Our results demonstrate that the impact of social distancing measures on the number of Canadians requiring antiviral treatment during a severe pandemic depends on the transmissibility of the virus, as well as the willingness, magnitude and duration of distancing measures adopted by individuals in the population. We have shown that although informal social distancing measures can reduce the need for antiviral treatment dispensed from a centrally held stockpile, if the pandemic strain were highly transmissible, stockpiles in excess of 20% population coverage could still be required even in the presence of significant behavioural change. Public health planners struggle with the costs and logistics of stockpiling large amounts of treatment. The idea that stockpiling fewer doses and relying on informal social distancing measures in the case of a severe pandemic to decrease demand for the stockpile until vaccine becomes available seems reasonable. However, our results indicate that informal distancing does not actually decrease demand enough to warrant only a small stockpile unless the duration and magnitude of the intervention was sustained for long periods of time with high compliance. Although the main outcome of the model is the quantity of antiviral drugs required from the stockpile to treat pandemic cases, it is also a measure of the use of any health care resources that occur proportionally to the rate at which individuals seek medical attention and could be considered a proxy measure for a variety of healthcare resources that may be in limited supply during a pandemic.
If the duration of behaviour change adopted by the population is maintained for 12 weeks, the impact on the consumption of antivirals is relatively small with a mean of 25.6% (IQR = 21.7 – 28.7%) of the population requiring antivirals from the stockpile. This might be expected in a pandemic where initial media reports highlight the unknown nature of the emerging threat causing fear and panic in the population. However, significant uncertainty exists around the likelihood that compliance would remain high over the course of the 12 weeks. As the situation evolves, people may relax the behavioural changes they had previously implemented if they feel that their risk of infection has decreased [2, 57]. Behavioural changes lasting significantly less than 12 weeks are unlikely to have enough of an impact to reduce the need for antivirals from the stockpile which is a finding that is in line with the results of Maharaj and Kleczkowski . Maharaj and Kleczkowski demonstrated that if the disease is highly infectious, social distancing cannot be relied upon to control the epidemic and any social distancing that does occur would have to be extreme in order to have any effect .

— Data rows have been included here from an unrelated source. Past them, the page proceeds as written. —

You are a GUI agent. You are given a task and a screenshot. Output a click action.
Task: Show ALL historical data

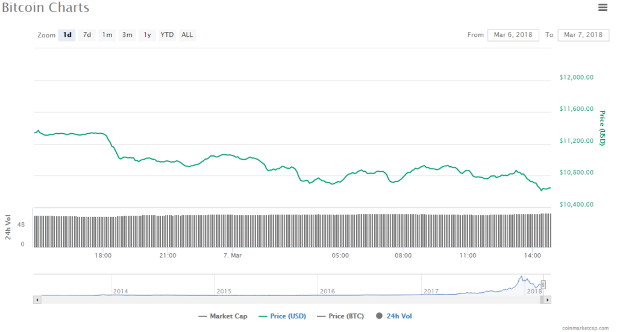187,35
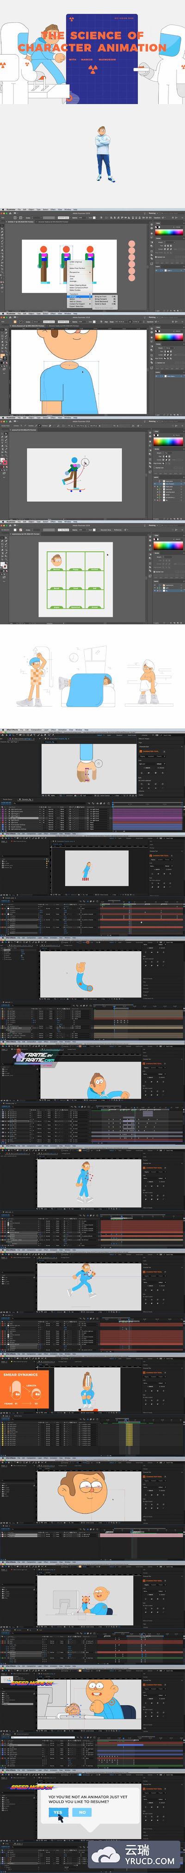The image size is (185, 1873).
Task: Expand the first layer in the running-character timeline
Action: pyautogui.click(x=7, y=1325)
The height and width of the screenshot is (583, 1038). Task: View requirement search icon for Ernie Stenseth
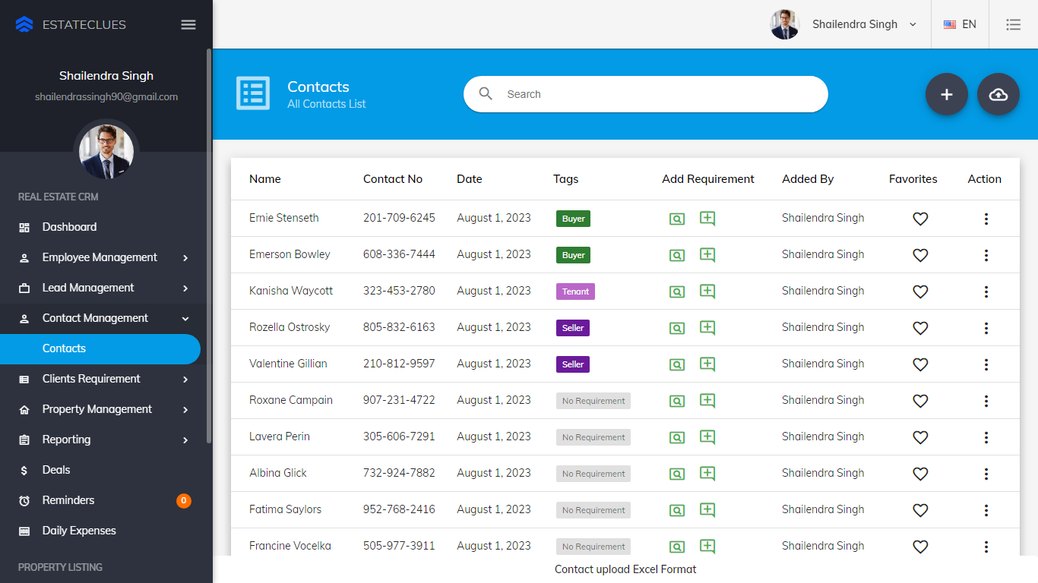tap(676, 219)
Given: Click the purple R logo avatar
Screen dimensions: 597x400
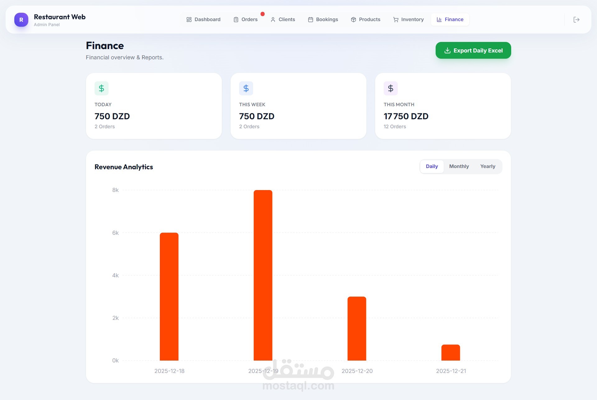Looking at the screenshot, I should pos(21,20).
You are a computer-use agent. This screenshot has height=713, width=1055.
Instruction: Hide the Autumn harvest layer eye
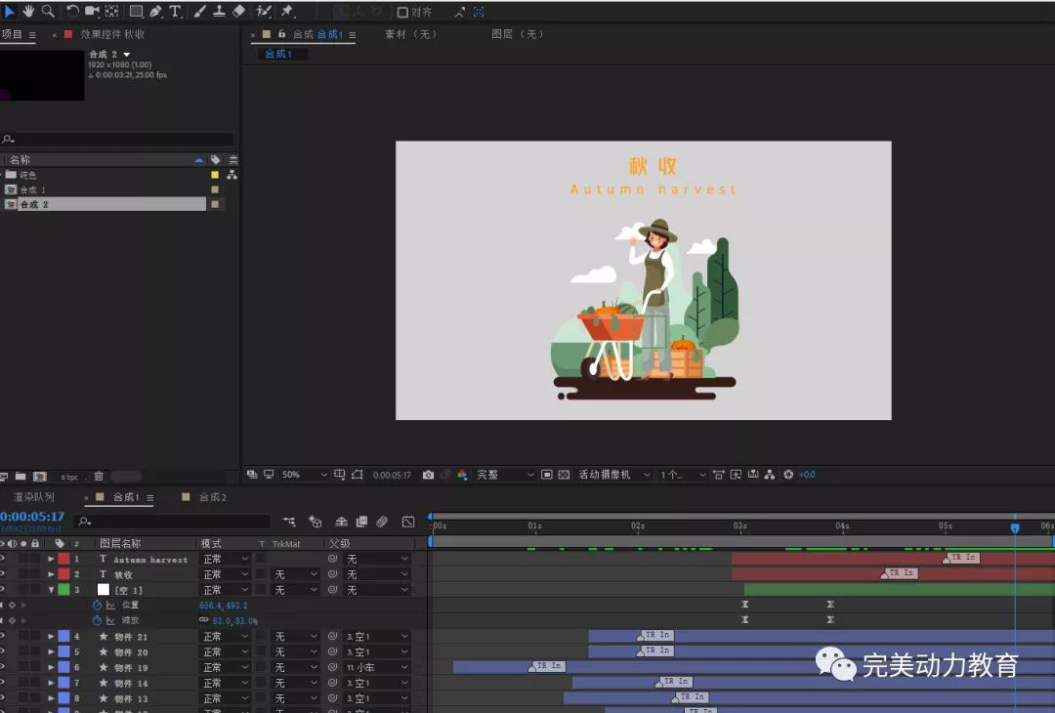(3, 559)
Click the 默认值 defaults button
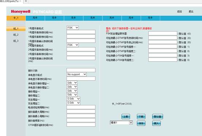202x136 pixels. coord(157,117)
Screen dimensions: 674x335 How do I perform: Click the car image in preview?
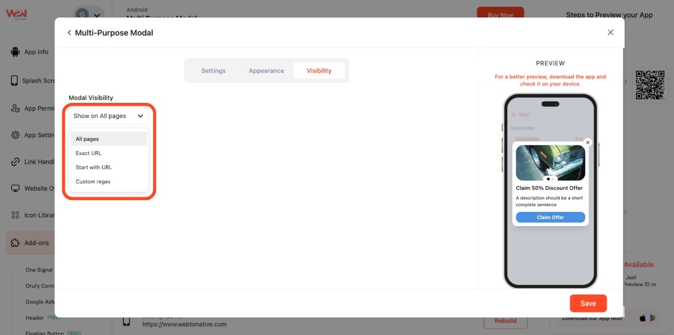click(550, 162)
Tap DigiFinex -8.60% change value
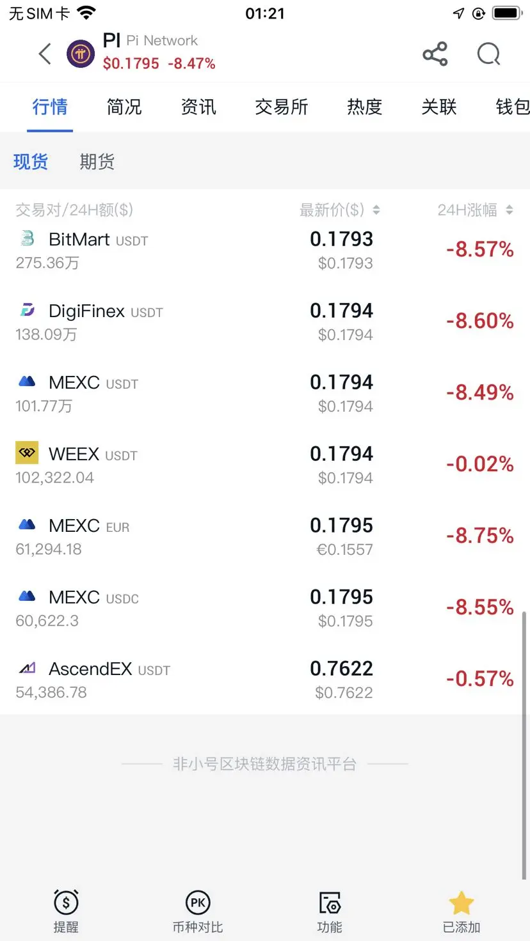 click(x=480, y=321)
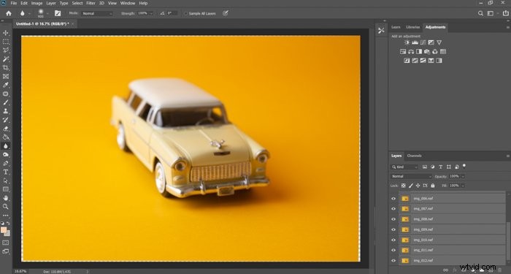Select the Crop tool
This screenshot has width=511, height=274.
click(x=6, y=68)
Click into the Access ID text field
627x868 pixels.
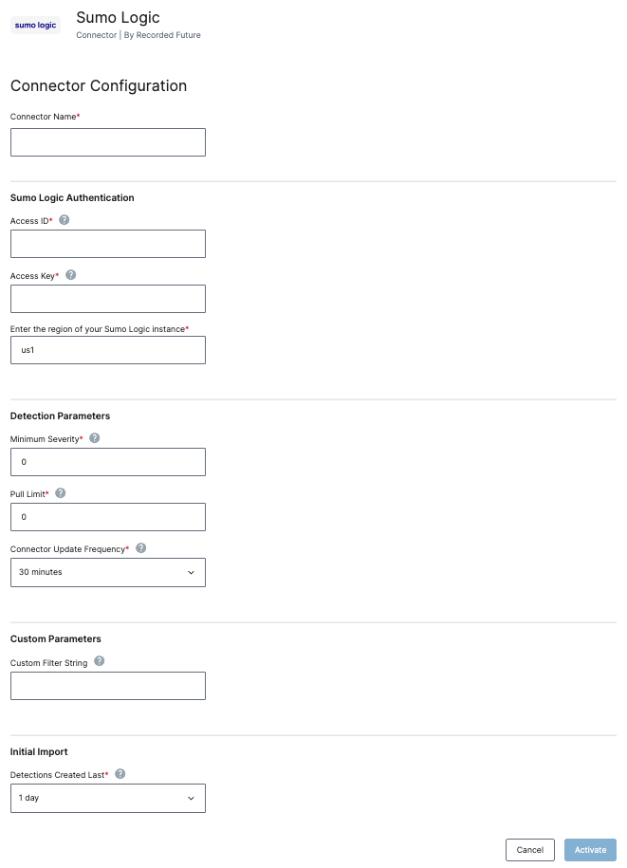point(107,244)
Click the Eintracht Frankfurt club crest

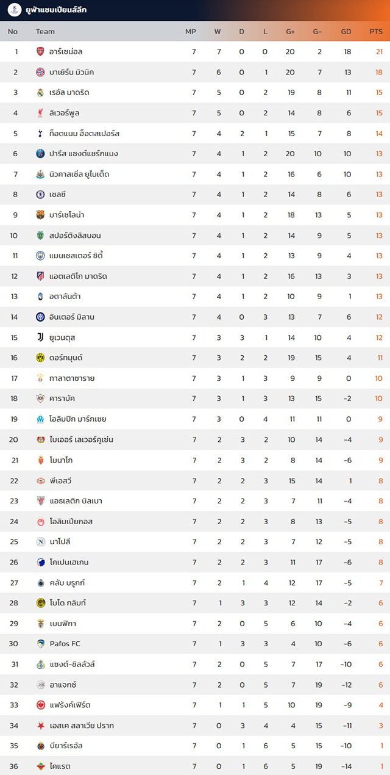coord(40,705)
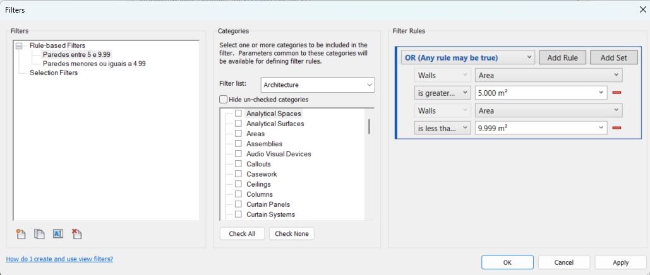Remove the 'is greater' rule with red minus
The width and height of the screenshot is (650, 275).
[617, 93]

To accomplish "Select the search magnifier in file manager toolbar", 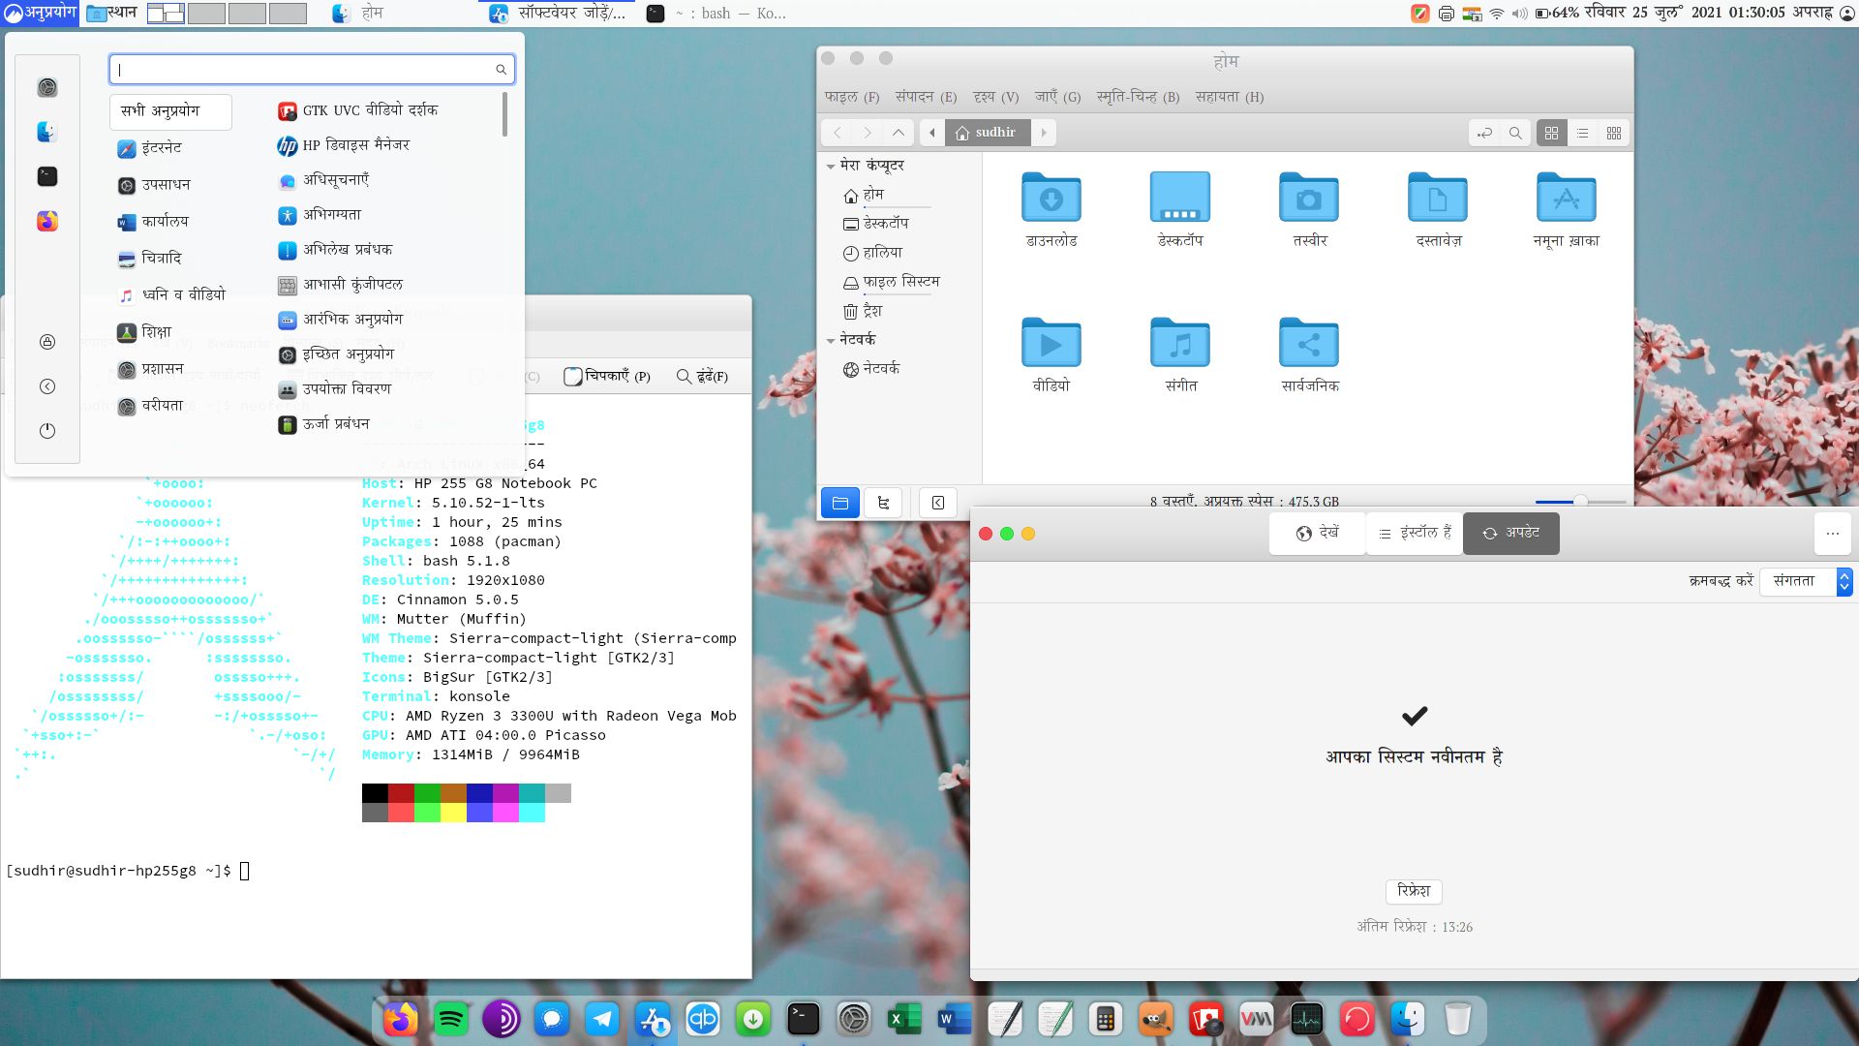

The duration of time that distancing measures are in place has important implications for the economic stability of a country. In some cases, individuals may be able to change their contact patterns easily for example, by arranging to work from home. However, for individuals who work in an industry that provides critical infrastructure, significantly altering work related contact patterns is likely not a possibility especially if the behaviour change needed to be implemented for up to 6 months. Compliance fatigue would likely play a significant role regardless of if the social distancing were to be maintained for 12 or 24 weeks.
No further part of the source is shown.